_Page extract_:
= = = =

In a minority of individuals, polyps develop at a very early age from their late teens to early twenties. In such individuals, they usually have underlying inherited genetic diseases such as Familial Adenomatous Polyposis (FAP) or Peutz-Jeghers Syndrome. In the case of FAP, over a hundred polyps can be found in the colon and the individual is at a much higher risk of developing colorectal cancer. Thankfully, such genetic diseases are very uncommon in our local context and account for less than 1% of our patients who have diagnosed polyps.
It is important not to be overly worried about colonic polyps. Most polyps can be easily discovered and cleanly removed during a colonoscopy and are often still in a benign stage. This is the reason why a colonoscopy is being advocated by the Ministry of Health Singapore as one of the screening tests for the colon in individuals nearing the age of 50.
An individual can go for a colonoscopy either as a screening procedure or if there are worrying symptoms.
The symptoms that warrant a colonoscopic assessment include:
1. Bleeding on passing motion
2. Abnormal and sustained changes in bowel habits – usually manifesting as diarrhoea or watery stools
3. Unexplained and sustained abdominal pain
4. Unexplained weight loss
5. The sensation of incomplete passing of motion – feels as if there are more stools to be passed out
It is important to note that the above symptoms can occur singularly or as a combination.

= = = =

_Raw data_:
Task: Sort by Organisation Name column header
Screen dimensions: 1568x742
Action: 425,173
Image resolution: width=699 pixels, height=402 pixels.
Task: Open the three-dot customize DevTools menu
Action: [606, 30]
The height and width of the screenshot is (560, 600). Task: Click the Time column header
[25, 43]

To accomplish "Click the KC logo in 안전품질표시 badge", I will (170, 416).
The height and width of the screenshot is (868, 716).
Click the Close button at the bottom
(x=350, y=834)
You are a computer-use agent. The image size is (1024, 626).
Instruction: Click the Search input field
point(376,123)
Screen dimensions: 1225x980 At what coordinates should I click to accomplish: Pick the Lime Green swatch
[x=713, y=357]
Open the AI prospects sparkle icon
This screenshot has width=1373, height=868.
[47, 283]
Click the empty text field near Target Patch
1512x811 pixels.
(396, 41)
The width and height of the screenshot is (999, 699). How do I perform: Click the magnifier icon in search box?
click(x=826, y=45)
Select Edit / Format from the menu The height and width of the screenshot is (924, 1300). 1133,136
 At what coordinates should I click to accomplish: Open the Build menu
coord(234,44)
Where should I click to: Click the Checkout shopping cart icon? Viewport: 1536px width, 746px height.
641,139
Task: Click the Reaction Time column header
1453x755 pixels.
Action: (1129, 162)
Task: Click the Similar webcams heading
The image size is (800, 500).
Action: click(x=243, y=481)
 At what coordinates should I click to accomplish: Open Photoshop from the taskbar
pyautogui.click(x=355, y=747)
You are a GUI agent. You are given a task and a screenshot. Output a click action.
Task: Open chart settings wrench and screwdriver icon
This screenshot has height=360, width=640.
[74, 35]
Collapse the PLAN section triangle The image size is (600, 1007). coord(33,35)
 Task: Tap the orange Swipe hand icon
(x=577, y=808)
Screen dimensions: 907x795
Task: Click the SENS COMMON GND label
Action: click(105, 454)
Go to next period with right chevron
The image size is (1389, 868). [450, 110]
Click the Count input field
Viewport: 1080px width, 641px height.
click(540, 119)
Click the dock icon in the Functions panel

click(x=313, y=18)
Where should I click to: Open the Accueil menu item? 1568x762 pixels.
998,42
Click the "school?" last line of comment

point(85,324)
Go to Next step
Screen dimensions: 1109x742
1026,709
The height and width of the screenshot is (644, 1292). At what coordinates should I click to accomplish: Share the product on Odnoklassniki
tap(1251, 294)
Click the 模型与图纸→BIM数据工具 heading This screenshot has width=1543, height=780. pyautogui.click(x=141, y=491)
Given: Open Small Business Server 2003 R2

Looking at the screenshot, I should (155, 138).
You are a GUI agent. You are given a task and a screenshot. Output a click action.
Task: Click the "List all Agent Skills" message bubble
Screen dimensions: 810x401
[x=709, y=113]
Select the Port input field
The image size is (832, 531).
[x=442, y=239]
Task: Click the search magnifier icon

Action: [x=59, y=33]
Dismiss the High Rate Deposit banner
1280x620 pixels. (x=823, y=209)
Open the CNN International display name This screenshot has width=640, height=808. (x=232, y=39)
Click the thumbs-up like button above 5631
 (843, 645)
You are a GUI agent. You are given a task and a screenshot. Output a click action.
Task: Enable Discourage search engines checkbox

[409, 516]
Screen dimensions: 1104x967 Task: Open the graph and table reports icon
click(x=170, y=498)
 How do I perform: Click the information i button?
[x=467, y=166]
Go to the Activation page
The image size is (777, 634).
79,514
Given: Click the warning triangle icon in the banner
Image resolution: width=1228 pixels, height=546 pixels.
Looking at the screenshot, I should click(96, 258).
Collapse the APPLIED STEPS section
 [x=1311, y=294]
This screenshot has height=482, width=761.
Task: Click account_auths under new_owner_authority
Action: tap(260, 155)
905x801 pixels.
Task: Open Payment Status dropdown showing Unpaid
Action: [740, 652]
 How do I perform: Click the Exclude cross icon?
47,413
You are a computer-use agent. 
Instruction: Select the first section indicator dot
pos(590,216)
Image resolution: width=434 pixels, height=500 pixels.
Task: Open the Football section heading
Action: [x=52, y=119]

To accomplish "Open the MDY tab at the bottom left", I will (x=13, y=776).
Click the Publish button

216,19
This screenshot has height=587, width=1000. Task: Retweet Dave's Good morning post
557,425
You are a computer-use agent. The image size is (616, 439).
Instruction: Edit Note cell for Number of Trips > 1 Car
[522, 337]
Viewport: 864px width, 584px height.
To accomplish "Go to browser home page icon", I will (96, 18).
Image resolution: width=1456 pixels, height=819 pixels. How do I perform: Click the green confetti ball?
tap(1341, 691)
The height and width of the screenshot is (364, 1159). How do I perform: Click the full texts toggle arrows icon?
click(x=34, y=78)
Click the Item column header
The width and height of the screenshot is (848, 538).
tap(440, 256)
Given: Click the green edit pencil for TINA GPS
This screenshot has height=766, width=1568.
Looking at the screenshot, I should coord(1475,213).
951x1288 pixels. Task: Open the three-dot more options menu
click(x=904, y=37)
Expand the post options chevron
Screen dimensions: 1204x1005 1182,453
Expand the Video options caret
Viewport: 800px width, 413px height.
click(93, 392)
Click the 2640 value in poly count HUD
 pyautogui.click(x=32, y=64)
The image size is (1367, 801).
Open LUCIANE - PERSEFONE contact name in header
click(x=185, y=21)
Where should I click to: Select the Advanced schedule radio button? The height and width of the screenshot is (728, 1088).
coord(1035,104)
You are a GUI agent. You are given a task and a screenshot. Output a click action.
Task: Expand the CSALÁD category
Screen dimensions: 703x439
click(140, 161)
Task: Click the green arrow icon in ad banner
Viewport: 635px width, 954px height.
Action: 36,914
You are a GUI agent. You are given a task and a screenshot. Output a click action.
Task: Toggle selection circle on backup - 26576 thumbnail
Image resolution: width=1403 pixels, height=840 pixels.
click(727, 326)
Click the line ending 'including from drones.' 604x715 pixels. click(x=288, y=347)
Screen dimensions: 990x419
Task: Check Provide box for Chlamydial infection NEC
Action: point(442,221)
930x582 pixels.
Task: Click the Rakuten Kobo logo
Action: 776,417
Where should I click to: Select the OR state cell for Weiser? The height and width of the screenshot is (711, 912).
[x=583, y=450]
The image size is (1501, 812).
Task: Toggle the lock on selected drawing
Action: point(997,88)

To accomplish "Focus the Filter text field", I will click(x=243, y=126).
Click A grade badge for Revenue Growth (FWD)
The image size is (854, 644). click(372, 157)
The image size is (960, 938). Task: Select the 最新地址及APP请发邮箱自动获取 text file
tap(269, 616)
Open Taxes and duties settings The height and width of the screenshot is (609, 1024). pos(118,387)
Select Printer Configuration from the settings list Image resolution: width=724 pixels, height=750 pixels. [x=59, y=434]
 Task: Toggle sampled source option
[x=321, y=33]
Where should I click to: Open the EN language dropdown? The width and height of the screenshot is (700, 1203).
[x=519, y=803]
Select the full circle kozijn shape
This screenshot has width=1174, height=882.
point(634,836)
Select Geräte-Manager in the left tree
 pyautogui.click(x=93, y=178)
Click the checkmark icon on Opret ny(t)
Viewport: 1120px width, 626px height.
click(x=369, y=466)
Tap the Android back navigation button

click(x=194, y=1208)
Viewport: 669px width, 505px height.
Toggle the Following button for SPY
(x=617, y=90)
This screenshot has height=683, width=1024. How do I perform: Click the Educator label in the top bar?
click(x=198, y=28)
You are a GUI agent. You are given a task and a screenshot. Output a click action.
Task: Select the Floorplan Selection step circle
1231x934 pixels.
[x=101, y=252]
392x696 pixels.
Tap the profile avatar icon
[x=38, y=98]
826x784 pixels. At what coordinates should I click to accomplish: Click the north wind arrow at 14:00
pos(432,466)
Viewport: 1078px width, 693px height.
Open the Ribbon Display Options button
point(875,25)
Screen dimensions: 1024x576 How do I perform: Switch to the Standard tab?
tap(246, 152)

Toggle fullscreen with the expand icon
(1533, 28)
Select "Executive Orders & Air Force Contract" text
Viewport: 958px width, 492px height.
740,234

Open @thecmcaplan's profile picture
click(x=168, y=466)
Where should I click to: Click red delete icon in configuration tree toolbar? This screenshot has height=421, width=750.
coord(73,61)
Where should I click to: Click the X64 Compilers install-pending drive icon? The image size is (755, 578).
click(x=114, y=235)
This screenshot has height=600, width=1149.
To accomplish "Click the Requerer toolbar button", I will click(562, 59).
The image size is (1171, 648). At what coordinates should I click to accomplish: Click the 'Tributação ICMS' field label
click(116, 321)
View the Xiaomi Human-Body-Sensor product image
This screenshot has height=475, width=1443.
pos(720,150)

= = = =

_Work instruction_: Copy out the passage on colonic polyps and colonoscopy above in full, word for word.

_Answer to this problem_:
In a minority of individuals, polyps develop at a very early age from their late teens to early twenties. In such individuals, they usually have underlying inherited genetic diseases such as Familial Adenomatous Polyposis (FAP) or Peutz-Jeghers Syndrome. In the case of FAP, over a hundred polyps can be found in the colon and the individual is at a much higher risk of developing colorectal cancer. Thankfully, such genetic diseases are very uncommon in our local context and account for less than 1% of our patients who have diagnosed polyps.
It is important not to be overly worried about colonic polyps. Most polyps can be easily discovered and cleanly removed during a colonoscopy and are often still in a benign stage. This is the reason why a colonoscopy is being advocated by the Ministry of Health Singapore as one of the screening tests for the colon in individuals nearing the age of 50.
An individual can go for a colonoscopy either as a screening procedure or if there are worrying symptoms.
The symptoms that warrant a colonoscopic assessment include:
1. Bleeding on passing motion
2. Abnormal and sustained changes in bowel habits – usually manifesting as diarrhoea or watery stools
3. Unexplained and sustained abdominal pain
4. Unexplained weight loss
5. The sensation of incomplete passing of motion – feels as if there are more stools to be passed out
It is important to note that the above symptoms can occur singularly or as a combination.